Requirement: From the line containing "Click store icon" down to the final line of the entries below, quote every line verbatim. Exclude pictures.

____ Given data

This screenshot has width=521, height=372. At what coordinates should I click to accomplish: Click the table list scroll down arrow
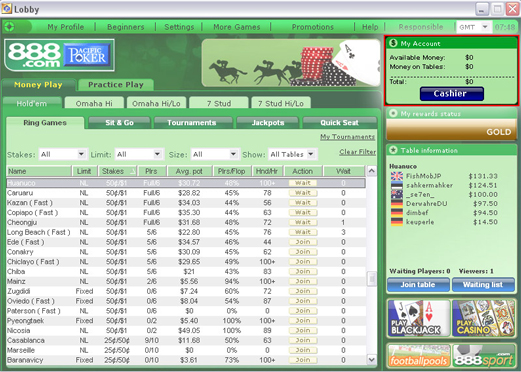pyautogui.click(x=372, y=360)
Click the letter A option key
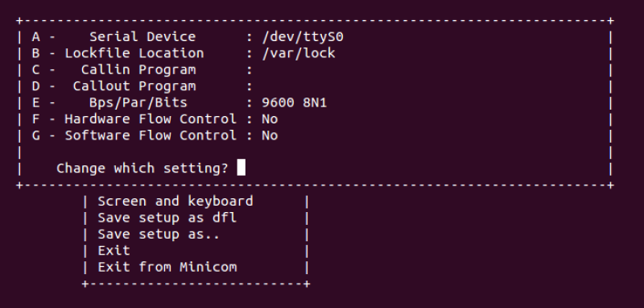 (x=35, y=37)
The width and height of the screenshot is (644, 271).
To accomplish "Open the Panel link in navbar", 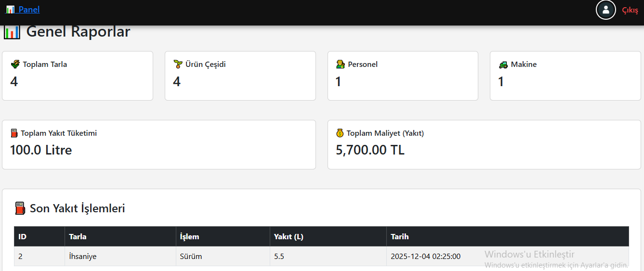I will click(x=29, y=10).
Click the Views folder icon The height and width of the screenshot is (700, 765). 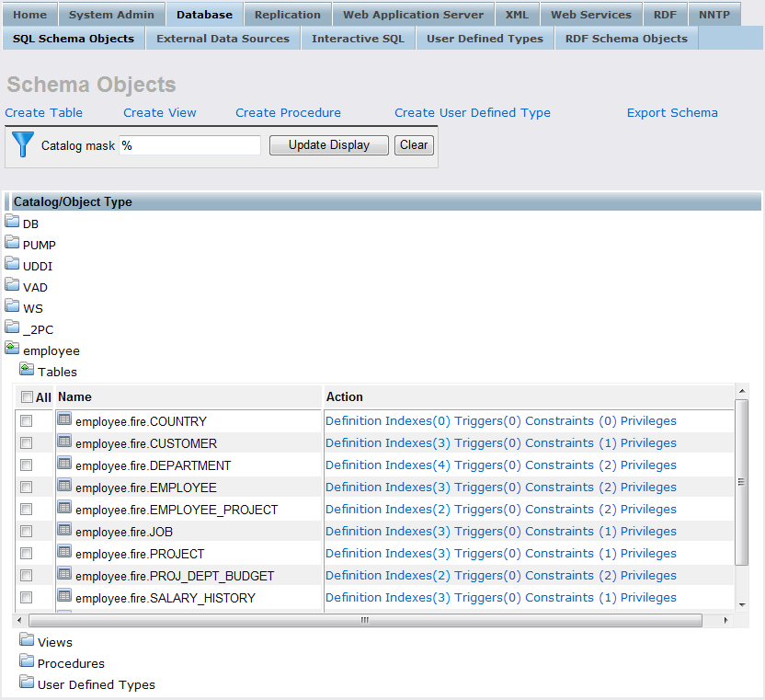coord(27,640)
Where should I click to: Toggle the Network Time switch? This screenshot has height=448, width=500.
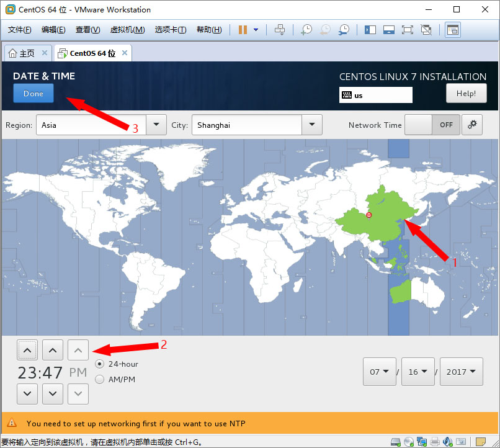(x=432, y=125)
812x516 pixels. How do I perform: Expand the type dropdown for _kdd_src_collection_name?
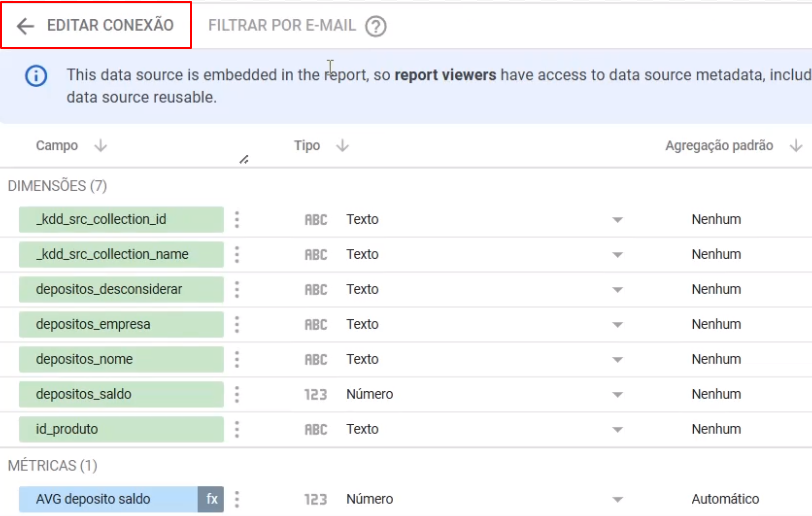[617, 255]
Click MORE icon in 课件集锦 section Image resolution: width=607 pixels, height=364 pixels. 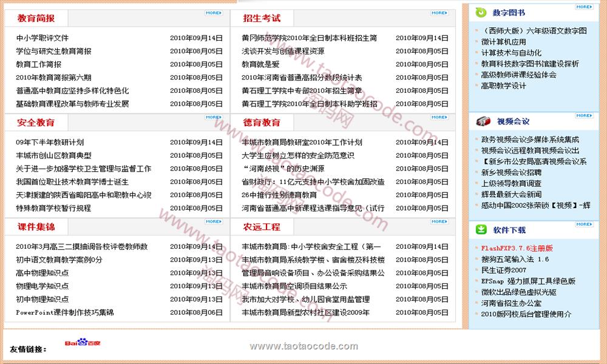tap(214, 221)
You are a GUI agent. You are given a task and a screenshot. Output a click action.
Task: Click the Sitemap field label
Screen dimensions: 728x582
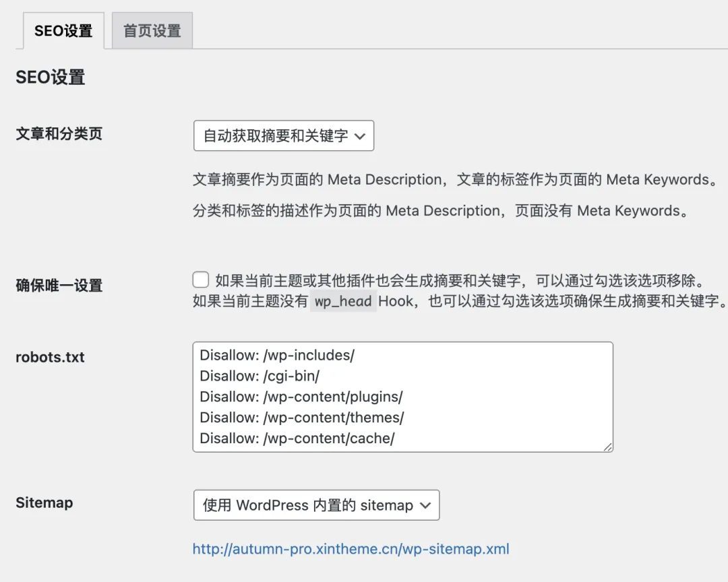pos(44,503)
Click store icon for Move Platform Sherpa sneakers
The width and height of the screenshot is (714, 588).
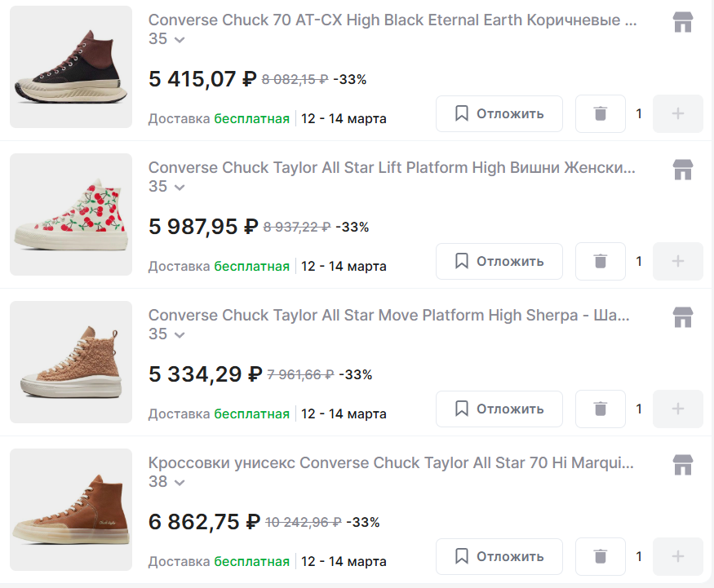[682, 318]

________

Reply to the exercise:
Click store icon for Move Platform Sherpa sneakers
The width and height of the screenshot is (714, 588).
[682, 318]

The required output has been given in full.